To the best of our knowledge, this is the first study of its kind comparing psychophysically assessed olfactory function between wild type SARS-CoV-2 and the VOCs alpha and delta.

Patients with the alpha or delta variant evaluated their subjective smell significantly better compared to the wild type cohort. This is in line with previous publications for the alpha variant [3, 4] and an anecdotal report for the delta variant.

In addition to patients’ subjective ratings, we assessed olfaction using validated psychophysical tests: Likewise, a significant difference for both prevalence and test score could be seen between wild type on one side and VOCs alpha and delta on the other side (Fig. 1).

Interestingly, between the VOCs alpha and delta no significant difference could be detected in either subjectively or psychophysically assessed olfaction. Similar findings which were only based on patients self-estimation have been reported previously in a preprint [5].

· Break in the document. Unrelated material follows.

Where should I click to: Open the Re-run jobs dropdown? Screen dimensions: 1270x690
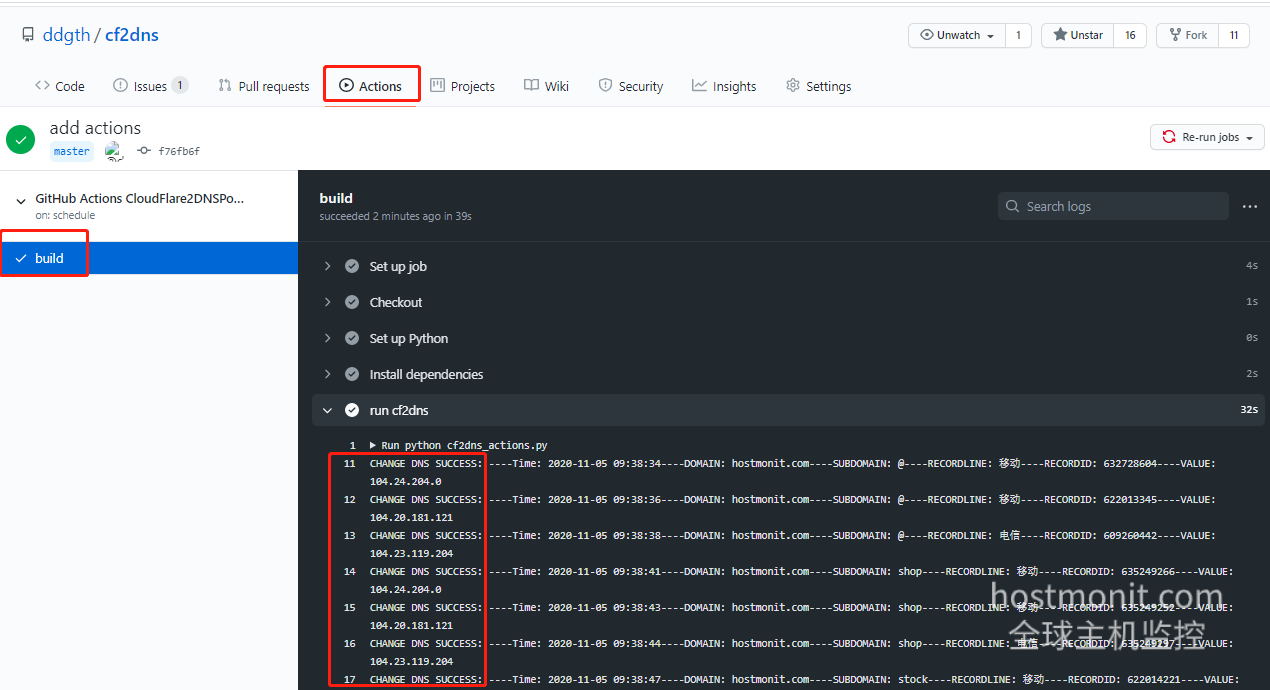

Limitations of this study are the small cohort size and the low age of the delta cohort compared to both the wild type cohort and the alpha cohort (wild type: 43 ± 16 years; alpha: 43 ± 17 years; delta 31 ± 8 years; p < 0.05).

The underlying mechanisms of interstrain differences in hyposmia are still elusive. A previous meta-analysis associated the mutation D614G with a higher prevalence of hyposmia [6]. However, as both lineages VOC alpha and VOC delta express D614G [7], this cannot explain their decreased olfactory dysfunction in comparison to the wild type virus. Infections and vaccinations lead to an increasing immunity during the course of the pandemic. Hence an improved immunity might have led to a lower prevalence of olfactory disorders in later virus strains such as VOC alpha or VOC delta. Contrary, in upper respiratory tract infections due to other viruses than SARS-CoV-2 olfactory dysfunction is relatively frequent [8]. Thus, further studies are necessary to identify the exact pathomechanisms of olfactory impairment in COVID-19 and to compare its virus mutations with other seasonal cold viruses.